▶ **Problem requirements**: Write out the entire listing exactly, so that each line matches the original.

▶ **Exercise material**:
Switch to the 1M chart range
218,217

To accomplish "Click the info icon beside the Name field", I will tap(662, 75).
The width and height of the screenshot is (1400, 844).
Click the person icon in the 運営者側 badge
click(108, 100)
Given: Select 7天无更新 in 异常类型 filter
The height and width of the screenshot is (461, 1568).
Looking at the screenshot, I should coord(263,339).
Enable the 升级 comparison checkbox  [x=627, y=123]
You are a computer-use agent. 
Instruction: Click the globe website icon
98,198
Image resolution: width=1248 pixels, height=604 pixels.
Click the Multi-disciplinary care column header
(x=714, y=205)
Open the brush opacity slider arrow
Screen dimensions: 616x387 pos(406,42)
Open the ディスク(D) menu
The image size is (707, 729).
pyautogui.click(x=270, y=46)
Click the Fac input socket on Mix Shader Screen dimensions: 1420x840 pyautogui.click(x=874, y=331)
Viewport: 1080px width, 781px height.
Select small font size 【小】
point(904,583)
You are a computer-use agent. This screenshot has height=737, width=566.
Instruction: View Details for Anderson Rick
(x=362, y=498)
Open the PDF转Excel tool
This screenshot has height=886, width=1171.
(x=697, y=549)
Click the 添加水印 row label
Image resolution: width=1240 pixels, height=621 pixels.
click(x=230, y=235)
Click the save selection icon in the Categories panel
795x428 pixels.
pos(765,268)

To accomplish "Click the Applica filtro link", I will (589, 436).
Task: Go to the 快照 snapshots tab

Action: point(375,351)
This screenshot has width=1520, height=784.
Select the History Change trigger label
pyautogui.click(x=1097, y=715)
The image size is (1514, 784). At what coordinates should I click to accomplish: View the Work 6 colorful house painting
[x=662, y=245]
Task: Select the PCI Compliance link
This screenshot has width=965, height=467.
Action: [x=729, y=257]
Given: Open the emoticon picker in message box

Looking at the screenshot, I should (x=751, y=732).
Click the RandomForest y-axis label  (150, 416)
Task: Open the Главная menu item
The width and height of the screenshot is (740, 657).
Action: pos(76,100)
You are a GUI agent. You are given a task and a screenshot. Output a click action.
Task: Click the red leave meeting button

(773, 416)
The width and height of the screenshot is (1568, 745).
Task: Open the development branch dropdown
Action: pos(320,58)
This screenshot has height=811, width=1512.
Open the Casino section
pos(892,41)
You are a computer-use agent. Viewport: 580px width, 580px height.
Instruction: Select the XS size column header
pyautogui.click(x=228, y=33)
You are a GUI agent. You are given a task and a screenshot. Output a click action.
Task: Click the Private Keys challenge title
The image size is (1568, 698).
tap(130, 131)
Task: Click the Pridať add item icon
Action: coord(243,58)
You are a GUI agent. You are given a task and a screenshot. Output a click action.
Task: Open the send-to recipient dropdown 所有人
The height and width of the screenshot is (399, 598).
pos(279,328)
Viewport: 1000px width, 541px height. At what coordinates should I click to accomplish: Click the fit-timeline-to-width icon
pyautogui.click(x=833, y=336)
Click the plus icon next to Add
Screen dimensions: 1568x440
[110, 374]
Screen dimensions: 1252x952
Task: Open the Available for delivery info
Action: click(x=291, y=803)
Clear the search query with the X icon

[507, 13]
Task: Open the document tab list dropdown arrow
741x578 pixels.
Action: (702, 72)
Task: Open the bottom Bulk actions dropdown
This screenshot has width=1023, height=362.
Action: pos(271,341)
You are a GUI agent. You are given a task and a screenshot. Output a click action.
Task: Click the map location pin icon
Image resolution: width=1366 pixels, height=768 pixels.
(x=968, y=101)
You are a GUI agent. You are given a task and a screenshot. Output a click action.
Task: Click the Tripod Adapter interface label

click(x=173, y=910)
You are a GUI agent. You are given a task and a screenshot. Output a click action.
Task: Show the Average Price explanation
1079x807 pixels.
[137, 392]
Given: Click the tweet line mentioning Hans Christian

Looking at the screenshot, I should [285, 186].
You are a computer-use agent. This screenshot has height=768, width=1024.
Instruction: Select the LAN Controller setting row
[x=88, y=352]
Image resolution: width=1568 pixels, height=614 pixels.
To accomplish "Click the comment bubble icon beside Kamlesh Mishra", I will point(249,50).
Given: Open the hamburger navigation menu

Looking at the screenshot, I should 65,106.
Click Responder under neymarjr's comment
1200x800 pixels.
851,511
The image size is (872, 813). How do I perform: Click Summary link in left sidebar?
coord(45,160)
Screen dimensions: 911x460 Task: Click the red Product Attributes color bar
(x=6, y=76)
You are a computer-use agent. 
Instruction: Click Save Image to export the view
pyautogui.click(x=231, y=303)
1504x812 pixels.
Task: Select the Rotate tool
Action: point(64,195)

▶ **Solution to this task**:
Switch to the 1M chart range
218,217

To accomplish "Click the info icon beside the Name field", I will tap(662, 75).
The width and height of the screenshot is (1400, 844).
Click the person icon in the 運営者側 badge
click(108, 100)
Given: Select 7天无更新 in 异常类型 filter
The height and width of the screenshot is (461, 1568).
Looking at the screenshot, I should coord(263,339).
Enable the 升级 comparison checkbox  [x=627, y=123]
You are a computer-use agent. 
Instruction: Click the globe website icon
98,198
Image resolution: width=1248 pixels, height=604 pixels.
Click the Multi-disciplinary care column header
(x=714, y=205)
Open the brush opacity slider arrow
Screen dimensions: 616x387 pos(406,42)
Open the ディスク(D) menu
The image size is (707, 729).
pyautogui.click(x=270, y=46)
Click the Fac input socket on Mix Shader Screen dimensions: 1420x840 pyautogui.click(x=874, y=331)
Viewport: 1080px width, 781px height.
Select small font size 【小】
point(904,583)
You are a computer-use agent. This screenshot has height=737, width=566.
Instruction: View Details for Anderson Rick
(x=362, y=498)
Open the PDF转Excel tool
This screenshot has height=886, width=1171.
(x=697, y=549)
Click the 添加水印 row label
Image resolution: width=1240 pixels, height=621 pixels.
click(x=230, y=235)
Click the save selection icon in the Categories panel
795x428 pixels.
pos(765,268)

To accomplish "Click the Applica filtro link", I will (589, 436).
Task: Go to the 快照 snapshots tab

Action: point(375,351)
This screenshot has width=1520, height=784.
Select the History Change trigger label
pyautogui.click(x=1097, y=715)
The image size is (1514, 784). At what coordinates should I click to accomplish: View the Work 6 colorful house painting
[x=662, y=245]
Task: Select the PCI Compliance link
This screenshot has width=965, height=467.
Action: [x=729, y=257]
Given: Open the emoticon picker in message box

Looking at the screenshot, I should (x=751, y=732).
Click the RandomForest y-axis label  (150, 416)
Task: Open the Главная menu item
The width and height of the screenshot is (740, 657).
Action: pos(76,100)
You are a GUI agent. You are given a task and a screenshot. Output a click action.
Task: Click the red leave meeting button

(773, 416)
The width and height of the screenshot is (1568, 745).
Task: Open the development branch dropdown
Action: pos(320,58)
This screenshot has height=811, width=1512.
Open the Casino section
pos(892,41)
You are a computer-use agent. Viewport: 580px width, 580px height.
Instruction: Select the XS size column header
pyautogui.click(x=228, y=33)
You are a GUI agent. You are given a task and a screenshot. Output a click action.
Task: Click the Private Keys challenge title
The image size is (1568, 698).
tap(130, 131)
Task: Click the Pridať add item icon
Action: coord(243,58)
You are a GUI agent. You are given a task and a screenshot. Output a click action.
Task: Open the send-to recipient dropdown 所有人
The height and width of the screenshot is (399, 598).
pos(279,328)
Viewport: 1000px width, 541px height. At what coordinates should I click to accomplish: Click the fit-timeline-to-width icon
pyautogui.click(x=833, y=336)
Click the plus icon next to Add
Screen dimensions: 1568x440
[110, 374]
Screen dimensions: 1252x952
Task: Open the Available for delivery info
Action: click(x=291, y=803)
Clear the search query with the X icon

[507, 13]
Task: Open the document tab list dropdown arrow
741x578 pixels.
Action: (702, 72)
Task: Open the bottom Bulk actions dropdown
This screenshot has width=1023, height=362.
Action: pos(271,341)
You are a GUI agent. You are given a task and a screenshot. Output a click action.
Task: Click the map location pin icon
Image resolution: width=1366 pixels, height=768 pixels.
(x=968, y=101)
You are a GUI agent. You are given a task and a screenshot. Output a click action.
Task: Click the Tripod Adapter interface label

click(x=173, y=910)
You are a GUI agent. You are given a task and a screenshot. Output a click action.
Task: Show the Average Price explanation
1079x807 pixels.
[137, 392]
Given: Click the tweet line mentioning Hans Christian

Looking at the screenshot, I should [285, 186].
You are a computer-use agent. This screenshot has height=768, width=1024.
Instruction: Select the LAN Controller setting row
[x=88, y=352]
Image resolution: width=1568 pixels, height=614 pixels.
To accomplish "Click the comment bubble icon beside Kamlesh Mishra", I will point(249,50).
Given: Open the hamburger navigation menu

Looking at the screenshot, I should 65,106.
Click Responder under neymarjr's comment
1200x800 pixels.
851,511
The image size is (872, 813). How do I perform: Click Summary link in left sidebar?
coord(45,160)
Screen dimensions: 911x460 Task: Click the red Product Attributes color bar
(x=6, y=76)
You are a computer-use agent. 
Instruction: Click Save Image to export the view
pyautogui.click(x=231, y=303)
1504x812 pixels.
Task: Select the Rotate tool
Action: point(64,195)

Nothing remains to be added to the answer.